05 Abril 2024
"Esse não é apenas um ataque contra a WCK – escreveu ontem Erin Gore, CEO da organização – é um ataque às organizações humanitárias que se apresentam nas situações mais terríveis em que o alimento é utilizado como arma de guerra. E isso é imperdoável", escreve Francesca Mannocchi, jornalista e documentarista italiana, em artigo publicado em La Stampa, 04-04-2024. A tradução é de Luisa Rabolini.
Eis o artigo.
Um ataque a um comboio, uma rota segura que não era segura, sete mortes e as forças armadas israelenses que no dia seguinte garantem “investigar o incidente”. Não estamos no início de abril de 2024 e não é Gaza. Estamos em 2006, a guerra é no Líbano, o comboio atingido é em Marjayoun. No início de agosto de 2006, o exército israelense conquista a base do exército libanês em Marjayoun, uma cidade cristã a oito quilômetros da fronteira.
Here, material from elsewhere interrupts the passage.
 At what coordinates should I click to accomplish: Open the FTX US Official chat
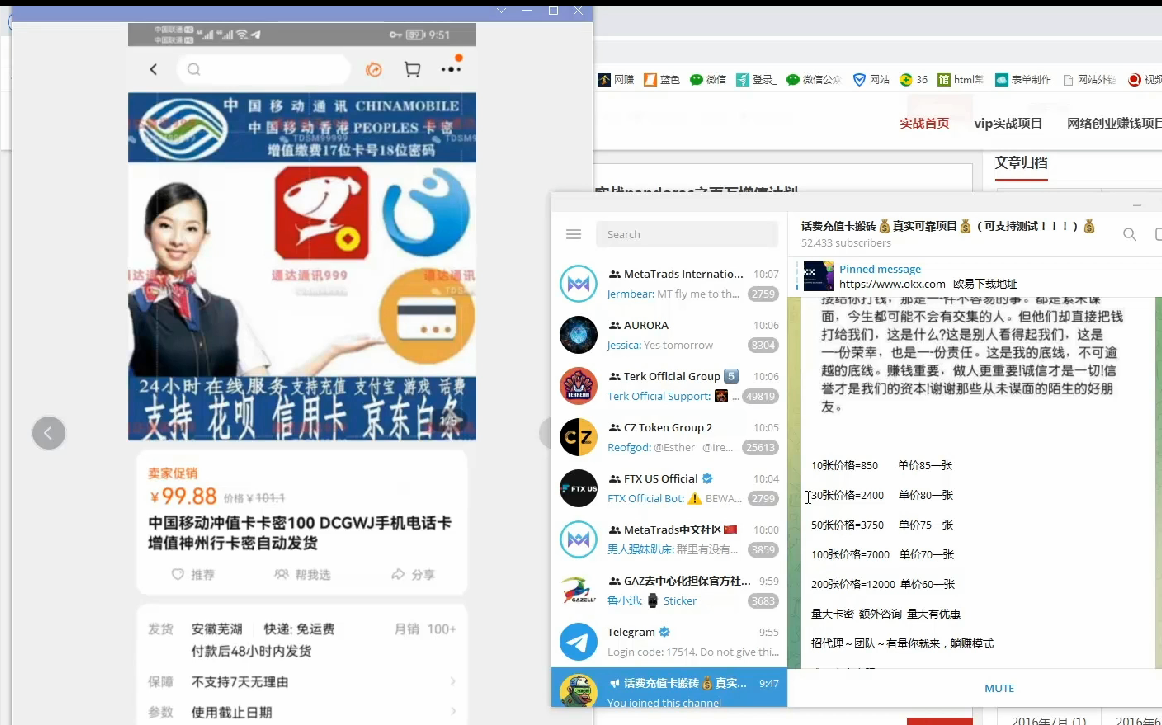(x=668, y=488)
A Unifil, em contato com as tropas de Telavive, organiza a evacuação, preparando uma rota planejada em direção a Beirute e escoltando os veículos.
Segundo o então porta-voz da ONU, Milos Strugar, as forças israelenses haviam sido informadas antecipadamente da passagem do comboio e haviam dado a permissão. Rotas definidas como seguras pelas forças israelenses, portanto. No entanto, poucas horas depois, centenas de veículos lotados de forças armadas libanesas, civis e um jornalista da Associated Press foram atacados pela força aérea israelense. Oito bombas que mataram 7 pessoas e feriram 36. Então, como hoje, o exército israelense prometeu uma investigação detalhada, depois, como hoje, declarou que tinha “identificado movimentos suspeitos ao longo da rota”.
Trágicas analogias ou costume?
Ontem, Itay Epshtain, consultor em direito e políticas humanitárias e conselheiro especial do NRC (Conselho Norueguês para os Refugiados), escreveu que “o assassinato por parte de Israel dos operadores humanitários da World Central Kitchen não é um acidente trágico, como afirmaram as autoridades israelenses, mas o culminar de problemas normativos que remontam a décadas atrás" e que legitimaram uma atitude permissiva em relação ao uso da força. Epshtain, religando os fios da história e guerras mais recente que a libanesa, cita eventos relacionados com o conflito em Gaza de 2009, quando o exército israelense atacou várias sedes das Nações Unidas, como o centro de saúde de Bureij, onde - consta no relatório elaborado após o ataque – as forças armadas não tinham feito “esforços suficientes nem tomado precauções para proteger nem os civis nem o pessoal das Nações Unidas”. Violações que se tornam sistêmicas e não poderiam ser justificadas pela conveniência militar, "uma degradação jurídica" a define Epshtain, que ao longo dos anos levou a ataques “sem distinção adequada e precaução”.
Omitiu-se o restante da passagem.